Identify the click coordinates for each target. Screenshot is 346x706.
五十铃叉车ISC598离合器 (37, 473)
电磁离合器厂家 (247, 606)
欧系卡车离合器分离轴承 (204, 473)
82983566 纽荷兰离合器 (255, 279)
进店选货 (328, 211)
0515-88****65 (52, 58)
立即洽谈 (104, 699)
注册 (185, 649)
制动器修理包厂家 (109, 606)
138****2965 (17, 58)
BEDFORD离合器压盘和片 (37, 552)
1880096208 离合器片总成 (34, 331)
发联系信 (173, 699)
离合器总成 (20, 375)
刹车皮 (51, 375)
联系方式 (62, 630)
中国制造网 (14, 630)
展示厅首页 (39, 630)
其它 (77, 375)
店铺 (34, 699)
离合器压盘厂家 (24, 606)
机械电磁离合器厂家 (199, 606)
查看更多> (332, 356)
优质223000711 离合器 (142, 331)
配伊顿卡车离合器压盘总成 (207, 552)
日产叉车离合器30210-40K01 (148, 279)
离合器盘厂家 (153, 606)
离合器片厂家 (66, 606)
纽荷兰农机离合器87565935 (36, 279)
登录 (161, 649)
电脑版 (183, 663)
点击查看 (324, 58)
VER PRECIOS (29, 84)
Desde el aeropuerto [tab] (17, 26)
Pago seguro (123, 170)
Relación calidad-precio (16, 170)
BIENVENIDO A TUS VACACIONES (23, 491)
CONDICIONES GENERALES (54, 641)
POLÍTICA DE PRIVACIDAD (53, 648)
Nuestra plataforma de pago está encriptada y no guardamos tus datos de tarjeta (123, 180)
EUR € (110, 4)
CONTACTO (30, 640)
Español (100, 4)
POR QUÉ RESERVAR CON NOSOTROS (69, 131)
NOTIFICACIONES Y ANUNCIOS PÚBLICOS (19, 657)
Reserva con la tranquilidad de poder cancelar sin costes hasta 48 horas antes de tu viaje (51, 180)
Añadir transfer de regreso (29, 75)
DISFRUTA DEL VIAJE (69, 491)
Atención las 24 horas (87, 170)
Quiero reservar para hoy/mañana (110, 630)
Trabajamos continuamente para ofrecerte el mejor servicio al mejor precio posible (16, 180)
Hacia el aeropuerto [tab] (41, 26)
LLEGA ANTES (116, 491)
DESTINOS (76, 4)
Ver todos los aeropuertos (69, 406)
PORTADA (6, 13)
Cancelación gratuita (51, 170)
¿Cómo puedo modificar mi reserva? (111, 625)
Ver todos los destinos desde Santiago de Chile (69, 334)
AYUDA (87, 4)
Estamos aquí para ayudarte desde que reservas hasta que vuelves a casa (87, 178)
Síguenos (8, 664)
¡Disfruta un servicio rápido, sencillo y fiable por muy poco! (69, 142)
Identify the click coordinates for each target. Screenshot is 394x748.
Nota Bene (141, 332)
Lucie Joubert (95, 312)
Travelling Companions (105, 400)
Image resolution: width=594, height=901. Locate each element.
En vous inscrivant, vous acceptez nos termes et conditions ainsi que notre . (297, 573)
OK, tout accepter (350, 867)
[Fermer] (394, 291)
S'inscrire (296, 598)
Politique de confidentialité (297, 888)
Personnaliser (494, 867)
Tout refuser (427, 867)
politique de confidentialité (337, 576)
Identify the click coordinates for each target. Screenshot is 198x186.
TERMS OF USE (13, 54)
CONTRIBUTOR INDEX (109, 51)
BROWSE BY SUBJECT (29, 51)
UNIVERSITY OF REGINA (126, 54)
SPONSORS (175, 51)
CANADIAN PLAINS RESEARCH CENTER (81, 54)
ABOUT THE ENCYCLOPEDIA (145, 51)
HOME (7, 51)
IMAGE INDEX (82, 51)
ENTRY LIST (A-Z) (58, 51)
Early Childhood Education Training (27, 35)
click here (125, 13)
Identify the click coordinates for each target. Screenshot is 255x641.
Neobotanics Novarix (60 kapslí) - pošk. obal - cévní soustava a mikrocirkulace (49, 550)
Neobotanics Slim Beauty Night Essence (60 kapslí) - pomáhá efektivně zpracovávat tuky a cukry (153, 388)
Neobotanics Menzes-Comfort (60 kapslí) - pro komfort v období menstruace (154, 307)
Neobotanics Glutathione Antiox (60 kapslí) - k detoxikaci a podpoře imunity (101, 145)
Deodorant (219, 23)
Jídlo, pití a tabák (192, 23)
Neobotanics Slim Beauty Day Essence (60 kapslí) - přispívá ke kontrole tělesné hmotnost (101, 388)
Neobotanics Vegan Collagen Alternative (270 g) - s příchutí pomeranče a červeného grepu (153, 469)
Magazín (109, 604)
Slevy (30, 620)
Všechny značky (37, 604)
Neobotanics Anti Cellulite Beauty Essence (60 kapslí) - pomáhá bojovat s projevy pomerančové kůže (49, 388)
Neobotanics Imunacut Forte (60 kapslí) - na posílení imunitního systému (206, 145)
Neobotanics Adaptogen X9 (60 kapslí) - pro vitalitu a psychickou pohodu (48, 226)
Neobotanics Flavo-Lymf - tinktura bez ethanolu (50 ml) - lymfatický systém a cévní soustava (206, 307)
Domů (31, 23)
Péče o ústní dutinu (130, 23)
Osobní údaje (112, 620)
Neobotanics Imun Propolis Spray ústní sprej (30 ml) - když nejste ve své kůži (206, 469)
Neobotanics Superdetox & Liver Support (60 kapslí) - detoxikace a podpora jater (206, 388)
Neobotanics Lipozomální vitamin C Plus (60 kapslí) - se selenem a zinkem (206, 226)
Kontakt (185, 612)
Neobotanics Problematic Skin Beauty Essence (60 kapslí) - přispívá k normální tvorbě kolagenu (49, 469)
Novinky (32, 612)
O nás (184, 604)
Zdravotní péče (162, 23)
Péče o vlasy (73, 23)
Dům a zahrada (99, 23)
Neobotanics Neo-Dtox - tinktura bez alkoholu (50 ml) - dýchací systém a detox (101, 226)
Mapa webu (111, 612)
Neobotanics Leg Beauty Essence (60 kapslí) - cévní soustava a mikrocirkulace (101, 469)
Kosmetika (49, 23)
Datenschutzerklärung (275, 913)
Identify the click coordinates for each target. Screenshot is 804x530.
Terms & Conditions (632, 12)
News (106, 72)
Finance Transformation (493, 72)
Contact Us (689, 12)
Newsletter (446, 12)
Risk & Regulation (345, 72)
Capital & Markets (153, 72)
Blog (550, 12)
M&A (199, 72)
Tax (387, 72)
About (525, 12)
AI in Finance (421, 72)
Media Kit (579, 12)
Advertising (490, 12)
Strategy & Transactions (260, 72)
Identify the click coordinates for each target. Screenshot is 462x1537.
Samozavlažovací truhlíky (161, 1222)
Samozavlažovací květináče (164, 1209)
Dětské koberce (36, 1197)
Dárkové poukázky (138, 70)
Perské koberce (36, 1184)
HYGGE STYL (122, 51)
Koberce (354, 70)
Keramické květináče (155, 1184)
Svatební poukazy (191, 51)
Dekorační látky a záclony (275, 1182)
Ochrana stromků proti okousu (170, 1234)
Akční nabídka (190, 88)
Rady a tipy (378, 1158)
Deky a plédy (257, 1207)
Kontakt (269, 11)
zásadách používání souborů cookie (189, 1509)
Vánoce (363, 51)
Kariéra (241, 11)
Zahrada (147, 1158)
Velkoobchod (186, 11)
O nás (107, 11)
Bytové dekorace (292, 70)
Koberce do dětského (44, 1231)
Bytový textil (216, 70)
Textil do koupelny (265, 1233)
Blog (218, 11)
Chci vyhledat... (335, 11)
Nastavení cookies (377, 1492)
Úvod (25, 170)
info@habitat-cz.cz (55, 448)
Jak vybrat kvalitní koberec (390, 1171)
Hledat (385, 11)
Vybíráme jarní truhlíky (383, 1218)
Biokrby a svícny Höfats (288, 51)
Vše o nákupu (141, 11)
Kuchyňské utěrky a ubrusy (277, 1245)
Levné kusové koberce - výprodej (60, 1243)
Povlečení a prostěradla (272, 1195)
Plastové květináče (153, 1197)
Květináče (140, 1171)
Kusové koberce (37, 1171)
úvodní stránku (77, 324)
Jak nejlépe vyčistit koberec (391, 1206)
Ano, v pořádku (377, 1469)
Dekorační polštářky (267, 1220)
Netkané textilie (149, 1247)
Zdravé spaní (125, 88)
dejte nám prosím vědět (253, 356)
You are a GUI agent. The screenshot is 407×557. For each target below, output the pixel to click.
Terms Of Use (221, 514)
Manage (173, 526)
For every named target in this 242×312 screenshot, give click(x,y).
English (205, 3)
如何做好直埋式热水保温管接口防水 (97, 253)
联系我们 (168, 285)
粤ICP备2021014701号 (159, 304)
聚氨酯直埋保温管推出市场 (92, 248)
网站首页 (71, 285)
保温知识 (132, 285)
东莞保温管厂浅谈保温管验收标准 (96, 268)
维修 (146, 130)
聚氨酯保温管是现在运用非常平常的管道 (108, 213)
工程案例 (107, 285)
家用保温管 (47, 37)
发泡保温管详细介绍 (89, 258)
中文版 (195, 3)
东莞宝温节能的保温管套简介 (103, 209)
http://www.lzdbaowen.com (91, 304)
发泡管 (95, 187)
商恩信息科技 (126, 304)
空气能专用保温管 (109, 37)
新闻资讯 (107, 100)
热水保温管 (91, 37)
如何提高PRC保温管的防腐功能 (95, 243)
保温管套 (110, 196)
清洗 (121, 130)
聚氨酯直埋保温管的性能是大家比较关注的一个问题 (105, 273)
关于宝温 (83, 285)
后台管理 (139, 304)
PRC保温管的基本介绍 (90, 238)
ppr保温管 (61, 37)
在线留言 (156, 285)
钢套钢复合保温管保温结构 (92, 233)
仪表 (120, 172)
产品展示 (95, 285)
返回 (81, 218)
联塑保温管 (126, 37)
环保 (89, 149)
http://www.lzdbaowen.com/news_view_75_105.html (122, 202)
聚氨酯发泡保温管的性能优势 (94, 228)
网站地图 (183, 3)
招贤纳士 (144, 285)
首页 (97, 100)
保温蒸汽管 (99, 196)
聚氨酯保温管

What is needed |
Rewrite everything in the items from the line that contains "Contact Us (689, 12)" down to the line that contains "东莞宝温节能的保温管套简介 (103, 209)", both lines included. Raise every coordinate in the answers by 68 and keep all other text on each line the same.

Expected answer |
Contact Us (757, 80)
Newsletter (514, 80)
Risk & Regulation (413, 140)
Capital & Markets (221, 140)
Blog (618, 80)
M&A (267, 140)
Tax (455, 140)
About (593, 80)
AI in Finance (489, 140)
Media Kit (647, 80)
Advertising (558, 80)
Strategy & Transactions (328, 140)
Identify the click coordinates for each target. Screenshot is 462x1537.
Samozavlažovací truhlíky (229, 1290)
Samozavlažovací květináče (232, 1277)
Dětské koberce (104, 1265)
Dárkové poukázky (206, 138)
Perské koberce (104, 1252)
HYGGE STYL (190, 119)
Koberce (422, 138)
Keramické květináče (223, 1252)
Svatební poukazy (259, 119)
Dekorační látky a záclony (343, 1250)
Ochrana stromků proti okousu (238, 1302)
Akční nabídka (258, 156)
Rady a tipy (446, 1226)
Deky a plédy (325, 1275)
Kontakt (337, 79)
zásadách používání souborů cookie (257, 1577)
Vánoce (431, 119)
Kariéra (309, 79)
Zahrada (215, 1226)
Velkoobchod (254, 79)
O nás (175, 79)
Bytové dekorace (360, 138)
Koberce do dětského (112, 1299)
Bytový textil (284, 138)
Textil do koupelny (333, 1301)
Blog (286, 79)
Chci vyhledat... (403, 79)
Nastavení cookies (445, 1560)
Úvod (93, 238)
info@habitat-cz.cz (123, 516)
Jak vybrat kvalitní koberec (458, 1239)
Hledat (453, 79)
Vybíráme jarní truhlíky (451, 1286)
Biokrby a svícny Höfats (356, 119)
Vše o nákupu (209, 79)
Kuchyňské utěrky a ubrusy (345, 1313)
Levné kusové koberce - výprodej (128, 1311)
Povlečení a prostěradla (340, 1263)
Plastové květináče (221, 1265)
Květináče (208, 1239)
Kusové koberce (105, 1239)
úvodní stránku (145, 392)
Jak nejlépe vyčistit koberec (459, 1274)
Ano, v pořádku (445, 1537)
Dekorační polštářky (335, 1288)
Netkané textilie (217, 1315)
Zdravé spaní (193, 156)
dejte nám prosím vědět (321, 424)
You are a GUI agent. The screenshot is 407×557. For each target below, output the pixel to click.
Terms Of Use (289, 582)
Manage (241, 594)
For every named target in this 242×312 screenshot, give click(x,y).
English (273, 71)
如何做好直埋式热水保温管接口防水 (165, 321)
联系我们 (236, 353)
粤ICP备2021014701号 (227, 372)
聚氨酯直埋保温管推出市场 (160, 316)
网站首页 (139, 353)
保温知识 (200, 353)
东莞保温管厂浅谈保温管验收标准 (164, 336)
维修 (214, 198)
聚氨酯保温管是现在运用非常平常的管道 (176, 281)
工程案例 (175, 353)
家用保温管 (115, 105)
发泡保温管详细介绍 (157, 326)
中文版 (263, 71)
东莞宝温节能的保温管套简介 (171, 277)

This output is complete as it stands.